Мы оба смеемся: приятно, когда у собеседника есть смекалка. — Я хотел сказать: областной город.

— Вот это точно: городок вроде Семюра.

— Может, он покрупнее Семюра. Я ведь не знаю; да, уж наверно, покрупнее.

— В Семюре нет лагерей, — сердито отвечает он.

— Почему нет?

— Как это почему? Потому что нет. Неужто ты воображаешь, что в Семюре мог бы быть лагерь?

— А почему же нет? Такие вещи зависят от обстоятельств.

— Плевал я на твои обстоятельства.

— Есть же лагеря во Франции, — настаиваю я, — значит, лагерь мог быть и в Семюре. — Во Франции есть лагеря? — Он оторопело глядит на меня.

— Конечно.

— Во Франции существуют французские лагеря?

— Конечно, — повторяю я. — Небось не японские. Во Франции существуют французские лагеря.

— Есть, конечно, Компьень. Но не французский же!

— Есть Компьень, который был французским лагерем на французской

земле, прежде чем стал немецким лагерем на французской земле. Но есть и другие, французские.

Я рассказываю ему о лагерях в Аржелесе, Сен-Сиприене, Гюре, Шатобриане. — Сволочи! — восклицает он.

Новость огорошила его. Но он быстро спохватывается.

— Ты должен объяснить мне все это, друг, — говорит он.

Он не сомневается в том, что я сказал ему правду, что на французской земле действительно существуют французские лагеря. Но он не допустит, чтобы это открытие сбило его с толку. Придется объяснить ему, что к чему. Он знает, что я сказал правду, но эта правда не вяжется с его представлениями о жизни. На его взгляд, все обстоит чрезвычайно просто: по одну сторону — добро, по другую — зло. Коротко и ясно, и он изложил мне свой взгляд на жизнь в двух словах. Сам он из крестьянской семьи, не лишенной достатка. Мечтал покинуть деревню и стать механиком или каким-нибудь наладчиком, токарем, фрезеровщиком, все равно, была бы добрая работа на добрых станках. А тут ввели эту самую систему принудительного труда. Не уезжать же ему в Германию, в самом деле! Во-первых, Германия — это слишком далеко, во-вторых, Германия — не Франция, а в-третьих, не станешь ведь работать на людей, которые захватили твою страну. Он не хотел работать на немцев и потому ушел в маки. А все остальное вышло само собой, следуя какой-то железной закономерности. «Ведь я как-никак патриот», — сказал парень. Он сильно заинтересовал меня, парень из Семюра, первый живой патриот, которого мне довелось увидеть. В его душе не было ни капли национализма, он действительно был патриотом чистой воды. Националистов же я знавал многих. Вот, к примеру, Архитектор — тот националист. Помню его голубые глаза: их прямой, открытый взгляд неотрывно прикован к синей цепи Вогезов. Он был националист, но работал на Бакмастера[2] и Британское военное ведомство. А вот парень из Семюра — тот настоящий патриот, он даже не знает, что такое национализм. Это первый живой патриот, которого мне довелось увидеть.

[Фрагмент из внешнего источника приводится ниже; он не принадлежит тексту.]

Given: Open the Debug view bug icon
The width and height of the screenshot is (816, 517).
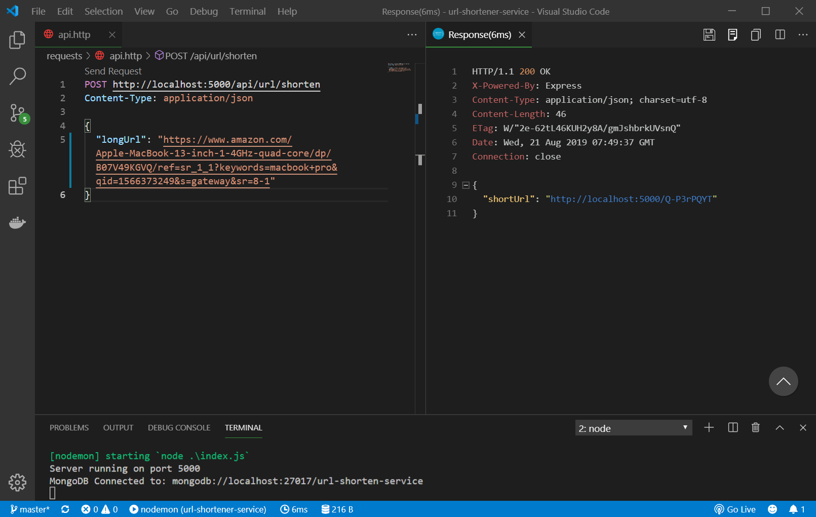Looking at the screenshot, I should point(17,149).
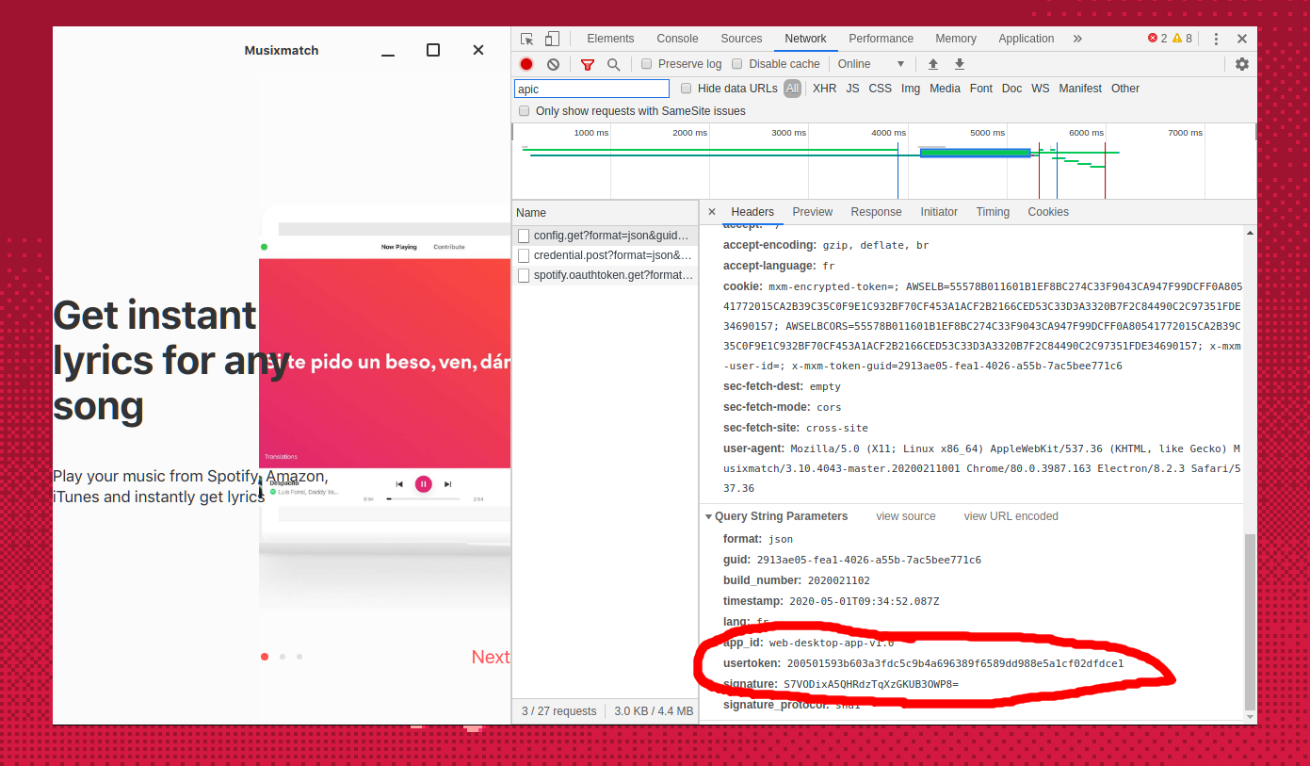
Task: Open the Online throttling dropdown
Action: pos(870,64)
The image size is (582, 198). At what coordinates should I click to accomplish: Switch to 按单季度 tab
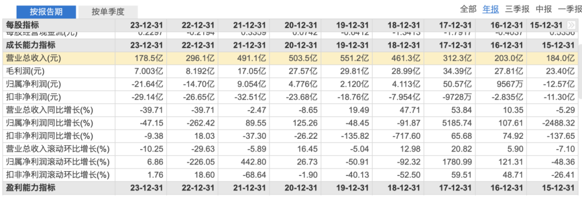pos(108,12)
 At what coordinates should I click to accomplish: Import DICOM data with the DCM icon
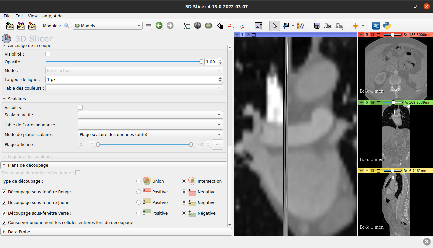click(21, 26)
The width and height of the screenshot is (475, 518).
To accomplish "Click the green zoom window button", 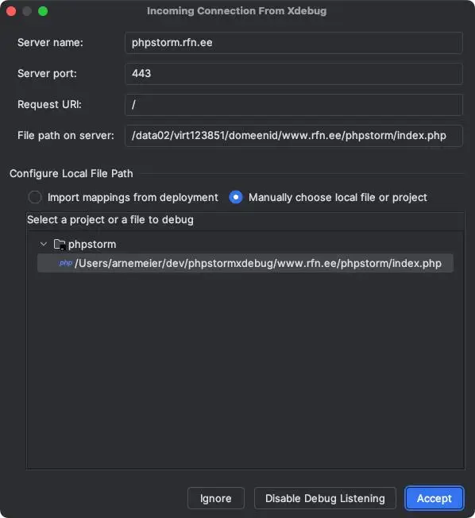I will (x=43, y=11).
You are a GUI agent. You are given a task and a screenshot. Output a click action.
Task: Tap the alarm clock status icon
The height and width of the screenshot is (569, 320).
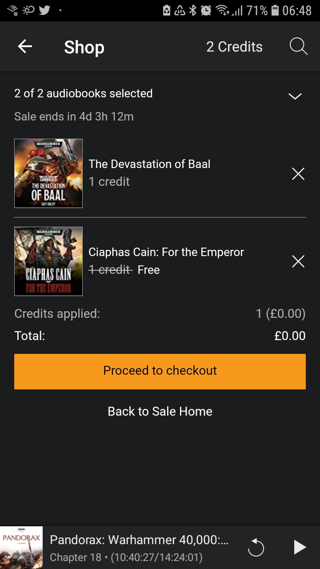click(x=206, y=10)
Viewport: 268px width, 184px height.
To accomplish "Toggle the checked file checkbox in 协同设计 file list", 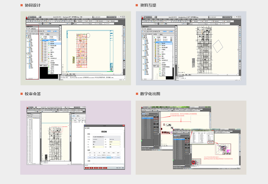I will coord(41,41).
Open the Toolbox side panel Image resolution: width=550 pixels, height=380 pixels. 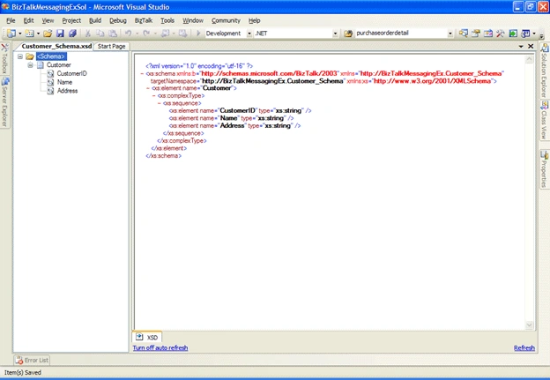tap(4, 58)
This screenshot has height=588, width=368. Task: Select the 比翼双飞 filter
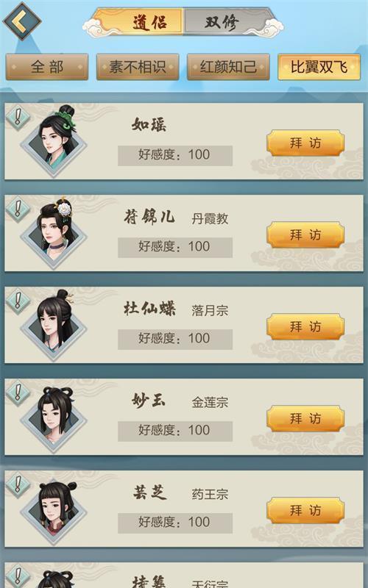coord(319,67)
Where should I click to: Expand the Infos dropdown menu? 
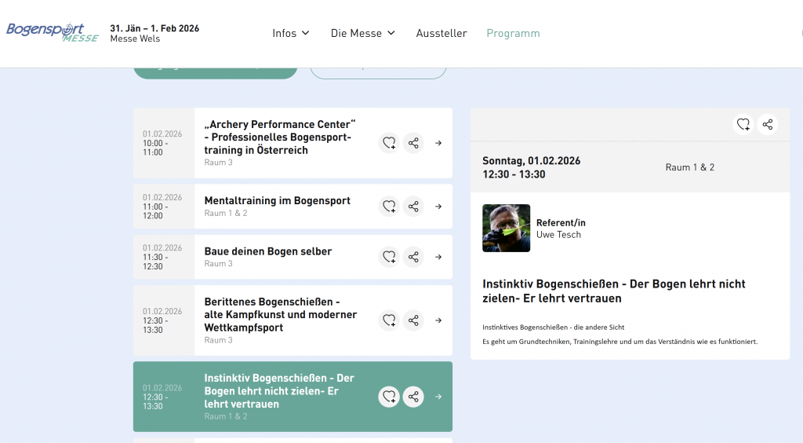tap(291, 33)
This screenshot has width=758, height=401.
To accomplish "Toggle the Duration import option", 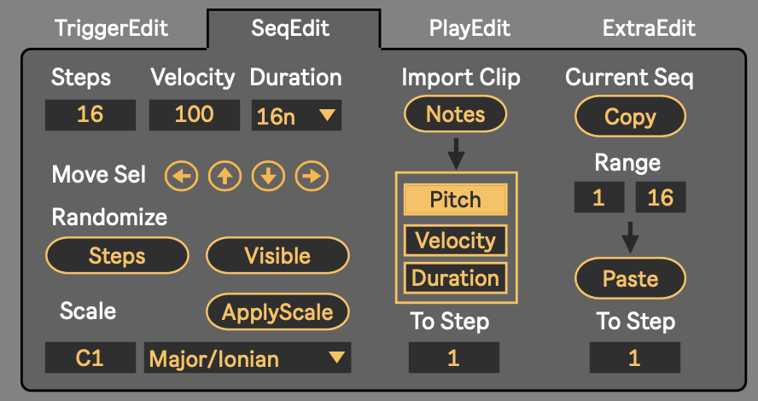I will [x=456, y=278].
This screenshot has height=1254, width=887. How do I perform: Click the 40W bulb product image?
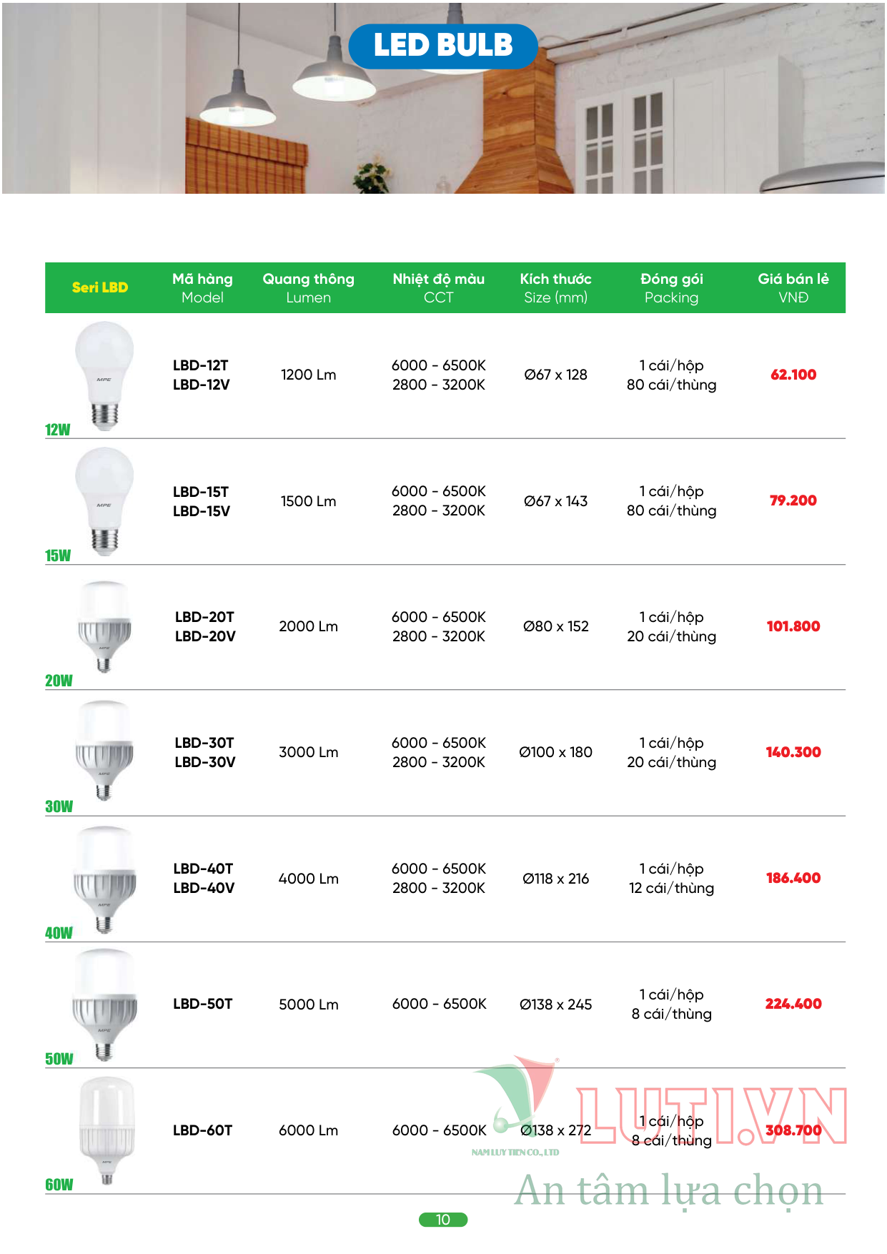pyautogui.click(x=104, y=879)
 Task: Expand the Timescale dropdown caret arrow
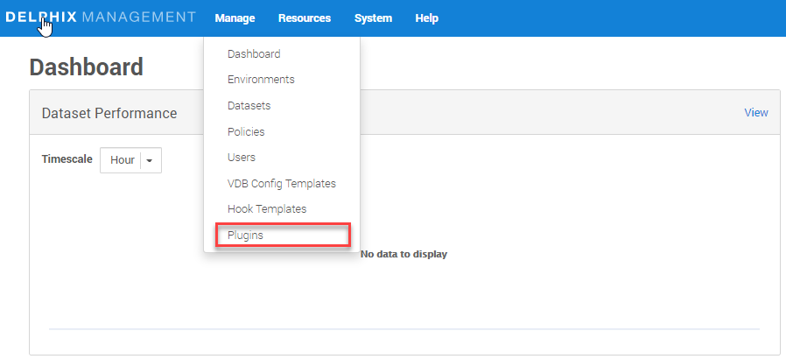pyautogui.click(x=150, y=161)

— Ладно, — говорю я. — Я тебе все объясню, только чуть попозже. — Почему попозже? — удивляется он.

— Я разглядываю пейзаж, — отвечаю я. — Дай мне полюбоваться пейзажем. — Деревня — она деревня и есть! — пренебрежительно роняет он.

И все же разрешает мне полюбоваться деревней.

Паровоз дает гудок. Паровоз, надо думать, никогда не гудит без толку. У каждого гудка свое особое назначение. Однако по ночам в тесных номерах привокзальных гостиниц, где ты поселяешься под чужим именем, когда никак не можешь уснуть из-за всего того, что перебираешь в уме или что само приходит на ум, в тех безликих гостиничных комнатах паровозные гудки вдруг приобретают совсем иное звучание. Утратив свое конкретное целевое назначение, они звучат как некий непонятный зов или зловещий крик. Паровозы гудят в ночи, и люди ворочаются в постелях с боку на бок, ощущая смутную тревогу. Наверно, это чувство рождается не без влияния когда-то прочитанных плохих романов, но отделаться от него трудно. Мой паровоз гудит в долине Мозеля, и передо мной медленно проплывает зимний пейзаж. Вечереет. По дороге, идущей вдоль полотна, шагают люди. Они держат путь вон в то далекое село, над которым стелется мирный дымок. Может быть, кто-то из них бросит в нашу сторону взгляд, может, рассеянным взглядом проводит наш поезд — это же всего-навсего товарный состав, каких за день проходит много. Люди идут к себе домой, им нет ровно никакого дела до этого поезда, у каждого из них своя жизнь, свои заботы, своя судьба. И, глядя, как они шагают по дороге, словно в этом и впрямь нет ничего особенного, я вдруг осознаю, что я в плену, а они на воле. Глубокая тоска сжимает мне сердце. Я пленник, вот уже много месяцев, как я сижу взаперти, а те — другие — на воле. Не о том я думаю, что они свободны, — с понятием свободы дело обстоит не так уж просто. А только они на воле, перед ними дорога, кусты, окаймляющие тропинки, плоды на фруктовых деревьях, гроздья винограда на виноградных лозах. Они на воле, а я в плену, все очень просто. Самое страшное вовсе не в том, что я не волен идти куда хочу, — человек редко бывает волен идти куда захочет. И я никогда не был по-настоящему волен идти куда захочу. Я был волен идти, куда должен был пойти, куда не мог не пойти. И я должен был очутиться в этом поезде, как должен был проделать все то, что привело меня в этот поезд. Я был волен угодить или не угодить в этот поезд, и я до конца воспользовался своей свободой. И вот теперь я в поезде. Я угодил сюда по доброй воле, коль скоро я мог бы и не быть здесь. И не это я имел в виду, размышляя о воле. Просто у меня появилось чисто физическое ощущение плена: я пленник. Есть воля, и есть плен. Я в плену. Это чисто физическое ощущение, от которого тоскливо сжимается сердце. Только и всего.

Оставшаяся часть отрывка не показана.